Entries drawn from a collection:

#####

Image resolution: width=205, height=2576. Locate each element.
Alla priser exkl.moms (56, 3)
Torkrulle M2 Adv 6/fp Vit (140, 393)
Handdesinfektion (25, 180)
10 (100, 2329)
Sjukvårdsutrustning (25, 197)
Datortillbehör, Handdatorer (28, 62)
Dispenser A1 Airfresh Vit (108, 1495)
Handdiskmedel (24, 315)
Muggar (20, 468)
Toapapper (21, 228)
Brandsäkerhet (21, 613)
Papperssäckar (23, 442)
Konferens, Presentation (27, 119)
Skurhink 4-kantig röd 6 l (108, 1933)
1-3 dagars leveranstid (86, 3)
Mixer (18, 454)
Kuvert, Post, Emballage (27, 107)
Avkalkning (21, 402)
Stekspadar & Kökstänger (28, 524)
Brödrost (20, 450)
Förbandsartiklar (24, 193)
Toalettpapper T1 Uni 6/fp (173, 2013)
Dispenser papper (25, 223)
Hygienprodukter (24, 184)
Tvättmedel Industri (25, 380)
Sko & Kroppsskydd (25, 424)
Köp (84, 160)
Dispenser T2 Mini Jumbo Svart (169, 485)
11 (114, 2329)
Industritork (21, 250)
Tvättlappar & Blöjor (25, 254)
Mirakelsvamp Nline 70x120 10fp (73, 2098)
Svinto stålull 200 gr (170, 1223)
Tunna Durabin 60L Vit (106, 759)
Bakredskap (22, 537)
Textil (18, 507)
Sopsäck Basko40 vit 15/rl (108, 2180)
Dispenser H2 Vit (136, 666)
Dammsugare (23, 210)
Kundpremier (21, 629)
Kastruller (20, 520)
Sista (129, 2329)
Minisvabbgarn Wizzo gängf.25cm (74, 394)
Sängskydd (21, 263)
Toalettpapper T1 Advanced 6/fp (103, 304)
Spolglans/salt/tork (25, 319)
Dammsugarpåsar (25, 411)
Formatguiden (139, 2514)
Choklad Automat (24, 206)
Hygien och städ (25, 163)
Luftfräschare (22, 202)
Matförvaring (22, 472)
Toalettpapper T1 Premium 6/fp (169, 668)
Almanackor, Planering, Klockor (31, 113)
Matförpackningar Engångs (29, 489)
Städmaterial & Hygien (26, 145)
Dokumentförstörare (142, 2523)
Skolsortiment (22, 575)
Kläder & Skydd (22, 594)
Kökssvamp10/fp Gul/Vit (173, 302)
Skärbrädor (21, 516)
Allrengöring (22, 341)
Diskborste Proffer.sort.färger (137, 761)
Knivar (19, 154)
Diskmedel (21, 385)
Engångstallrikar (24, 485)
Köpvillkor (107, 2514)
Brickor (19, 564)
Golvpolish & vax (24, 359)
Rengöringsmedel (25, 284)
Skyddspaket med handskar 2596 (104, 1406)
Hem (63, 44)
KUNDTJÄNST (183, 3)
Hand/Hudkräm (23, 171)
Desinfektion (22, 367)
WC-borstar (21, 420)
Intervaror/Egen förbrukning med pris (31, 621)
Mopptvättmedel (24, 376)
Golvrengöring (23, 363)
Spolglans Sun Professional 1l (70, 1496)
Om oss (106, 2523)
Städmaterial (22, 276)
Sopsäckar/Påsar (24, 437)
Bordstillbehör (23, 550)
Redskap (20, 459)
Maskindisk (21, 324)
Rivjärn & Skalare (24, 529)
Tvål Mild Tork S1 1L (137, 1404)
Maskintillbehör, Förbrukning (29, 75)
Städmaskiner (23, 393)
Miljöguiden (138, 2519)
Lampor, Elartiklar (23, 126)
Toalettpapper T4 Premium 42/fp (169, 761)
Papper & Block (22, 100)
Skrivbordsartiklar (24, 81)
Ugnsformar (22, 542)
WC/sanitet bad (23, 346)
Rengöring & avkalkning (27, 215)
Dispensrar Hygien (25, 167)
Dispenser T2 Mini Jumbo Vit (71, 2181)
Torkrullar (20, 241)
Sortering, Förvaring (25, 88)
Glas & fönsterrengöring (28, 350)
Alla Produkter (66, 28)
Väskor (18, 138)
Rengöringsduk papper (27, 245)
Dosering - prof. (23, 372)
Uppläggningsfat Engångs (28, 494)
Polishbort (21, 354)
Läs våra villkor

#####

Given problem: Reproduce every line from the start through the line containing "Intervaror/Egen förbrukning med", with both ends and the requests included, and offset each coordinate in the answers by -10.

Task output:
Image resolution: width=205, height=2576. Locate each element.
Alla priser exkl.moms (46, -7)
Torkrulle M2 Adv 6/fp Vit (130, 383)
Handdesinfektion (15, 170)
10 (90, 2319)
Sjukvårdsutrustning (15, 187)
Datortillbehör, Handdatorer (18, 52)
Dispenser A1 Airfresh Vit (98, 1485)
Handdiskmedel (14, 305)
Muggar (10, 458)
Toapapper (11, 218)
Brandsäkerhet (11, 603)
Papperssäckar (13, 432)
Konferens, Presentation (17, 109)
Skurhink 4-kantig röd 6 l (98, 1923)
1-3 dagars leveranstid (76, -7)
Mixer (8, 444)
Kuvert, Post, Emballage (17, 97)
Avkalkning (11, 392)
Stekspadar & Kökstänger (18, 514)
Brödrost (10, 440)
Förbandsartiklar (14, 183)
Toalettpapper T1 Uni 6/fp (163, 2003)
Dispenser papper (15, 213)
Hygienprodukter (14, 174)
Tvättmedel Industri (15, 370)
Sko & Kroppsskydd (15, 414)
Köp (74, 150)
Dispenser T2 Mini Jumbo Svart (159, 475)
11 (104, 2319)
Industritork (11, 240)
Tvättlappar & Blöjor (15, 244)
Mirakelsvamp Nline 70x120 10fp (63, 2088)
Svinto stålull 200 gr (160, 1213)
Tunna Durabin 60L Vit (96, 749)
Bakredskap (12, 527)
Textil (8, 497)
Sopsäck Basko40 vit 15/rl (98, 2170)
Dispenser H2 Vit (126, 656)
Dammsugare (13, 200)
Kundpremier (11, 619)
Kastruller (10, 510)
Sista (119, 2319)
Minisvabbgarn Wizzo gängf.25cm (64, 384)
Sängskydd (11, 253)
Toalettpapper T1 Advanced 6/fp (93, 294)
Spolglans/salt/tork (15, 309)
Dammsugarpåsar (15, 401)
Formatguiden (129, 2504)
Choklad Automat (14, 196)
Hygien och städ (15, 153)
Luftfräschare (12, 192)
Matförvaring (12, 462)
Toalettpapper T1 Premium 6/fp (159, 658)
Almanackor, Planering, Klockor (21, 103)
Matförpackningar Engångs (19, 479)
Städmaterial & Hygien (16, 135)
Dokumentförstörare (132, 2513)
Skolsortiment (12, 565)
Kläder & Skydd (12, 584)
Kökssvamp10/fp Gul/Vit (163, 292)
Skärbrädor (11, 506)
Allrengöring (12, 331)
Diskborste Proffer.sort.färger (127, 751)
Knivar (9, 144)
Diskmedel (11, 375)
Engångstallrikar (14, 475)
Köpvillkor (97, 2504)
Brickor (9, 554)
Golvpolish & vax (14, 349)
Rengöringsmedel (15, 274)
Skyddspaket med handskar 2596 (94, 1396)
Hem (53, 34)
KUNDTJÄNST (173, -7)
Hand/Hudkräm (13, 161)
Desinfektion (12, 357)
WC-borstar (11, 410)
Intervaror/Egen förbrukning med pris (21, 611)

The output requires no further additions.